Deinstitutionalization, in theory, appeared to be a logical and sound concept towards improving the condition and care of mental health patients. However, when one or more of the individual suppositions that supported deinstitutionalization turned out not to be true for either a patient or a community, problems begin to arise. In his research on the Topeka State Hospital Model of care, which became the first model for deinstitutionalization in the United States, Burnham (2006) noted that the complete elimination of the psychiatric hospital was not part of that model. The model was meant only for the deinstitutionalization of patients who could live outside of the hospital with help from community resources; however, the Topeka State Hospital took pride in providing comprehensive innovative services to the severely mentally ill within the hospital setting.

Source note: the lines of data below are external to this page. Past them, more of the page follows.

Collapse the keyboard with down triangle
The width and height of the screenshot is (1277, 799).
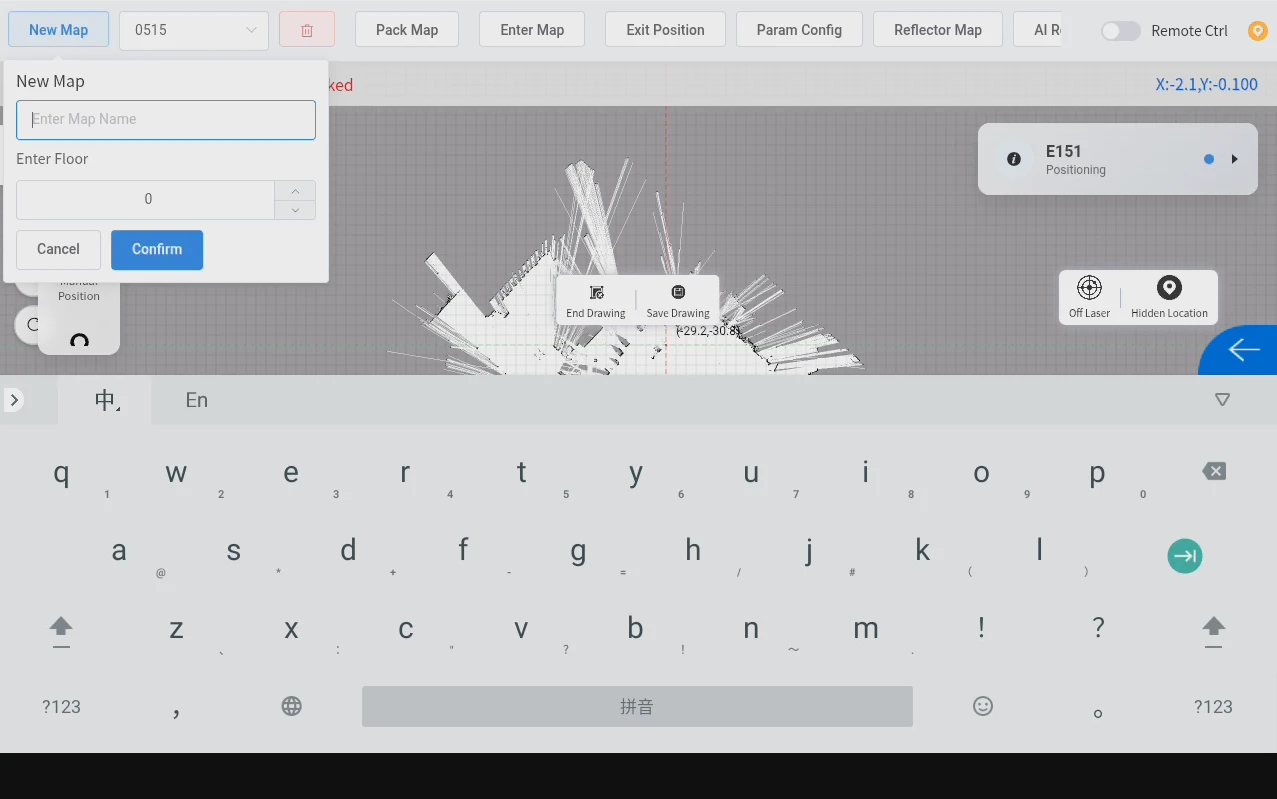pos(1222,400)
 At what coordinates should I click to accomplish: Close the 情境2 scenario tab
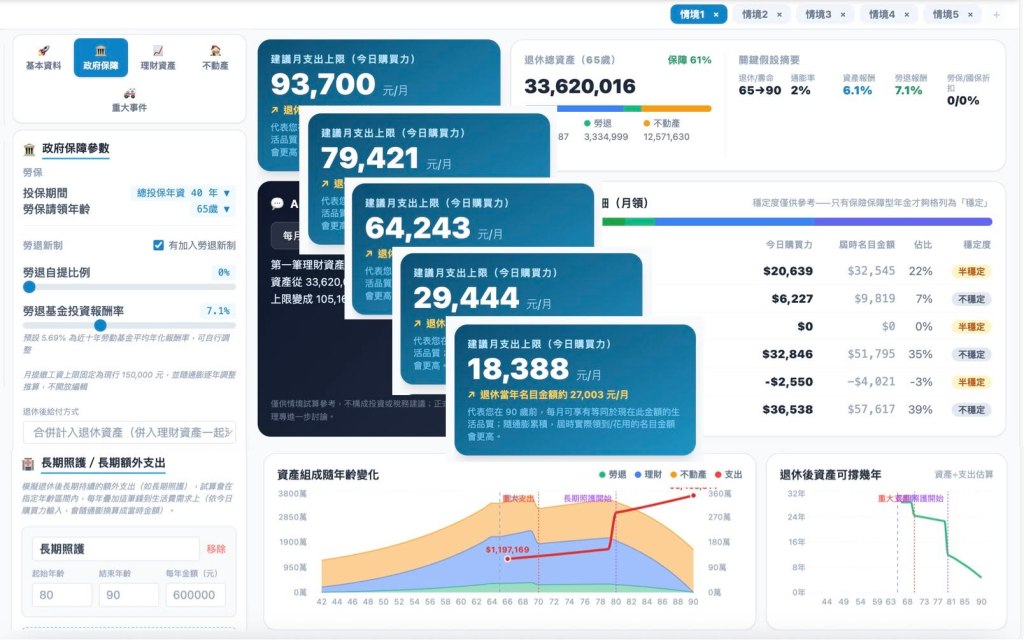tap(779, 14)
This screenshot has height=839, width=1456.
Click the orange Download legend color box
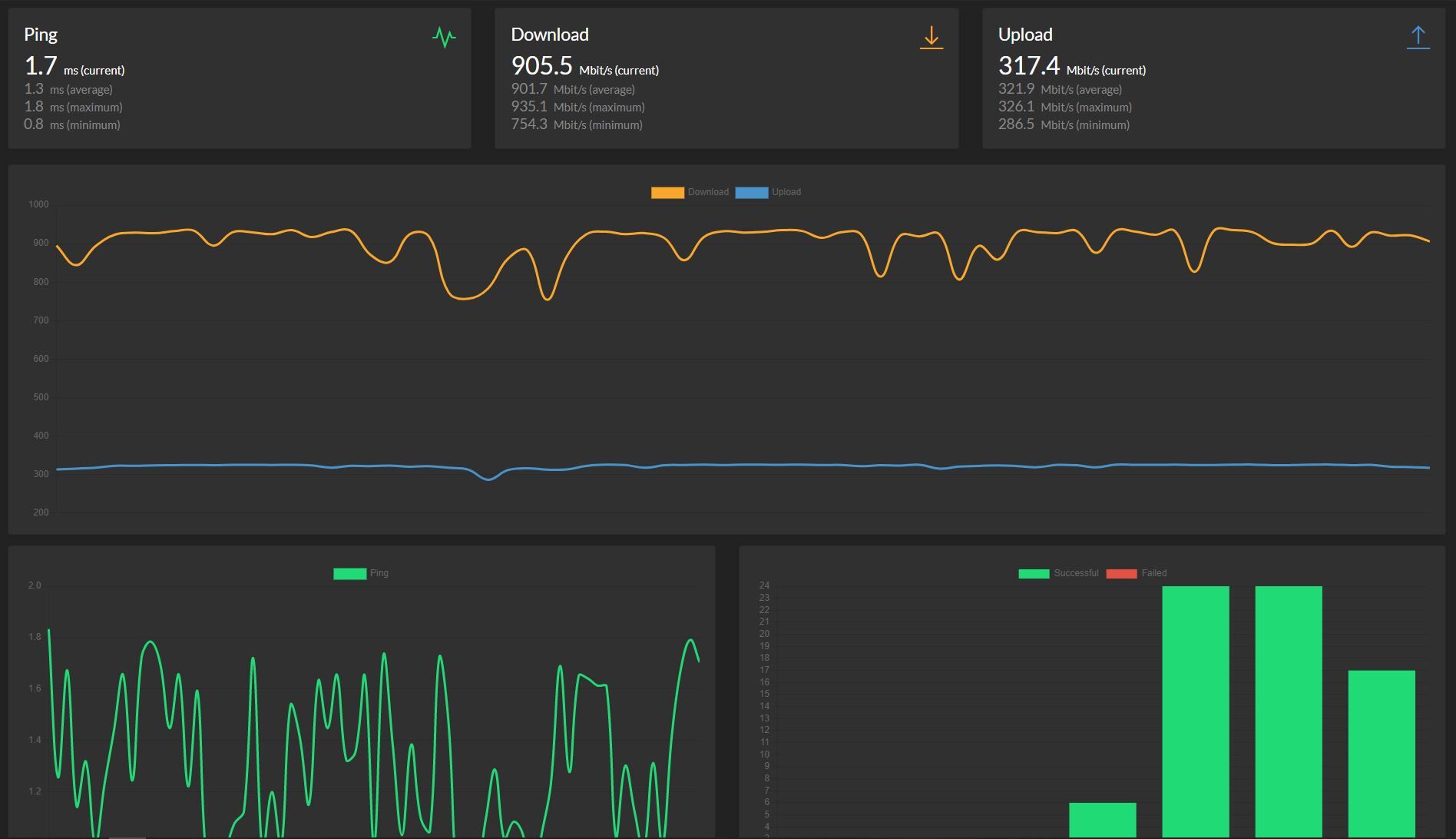point(667,192)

Mowbray, Grazier, and Holter (2002) noted that one of the unforeseen negative consequences of deinstitutionalization was transinstitutionalization. Transinstitutionalization is defined as the moving of mental health clients from one institution, such as a mental hospital, to being dependent on another type of institution, such as a shelter, community hospital, jail, or nursing home facility. McGrew and colleagues (1999) documented transinstitutionalization in their study of the outcome of patients discharged from long-term psychiatric care. They found that after two years, 193 of the 303 (64%) original patients had been transinstitutionalized, ending up in facilities that provided intense monitoring or 24-hour care as well as extensive additional services. After discharge, 20.5% were moved to other state psychiatric hospitals, 1.3% were in penal institutions, 6.3% were in a nursing home facilities, 31.7% were living in supervised group homes, and 4% were in room-and-board facilities.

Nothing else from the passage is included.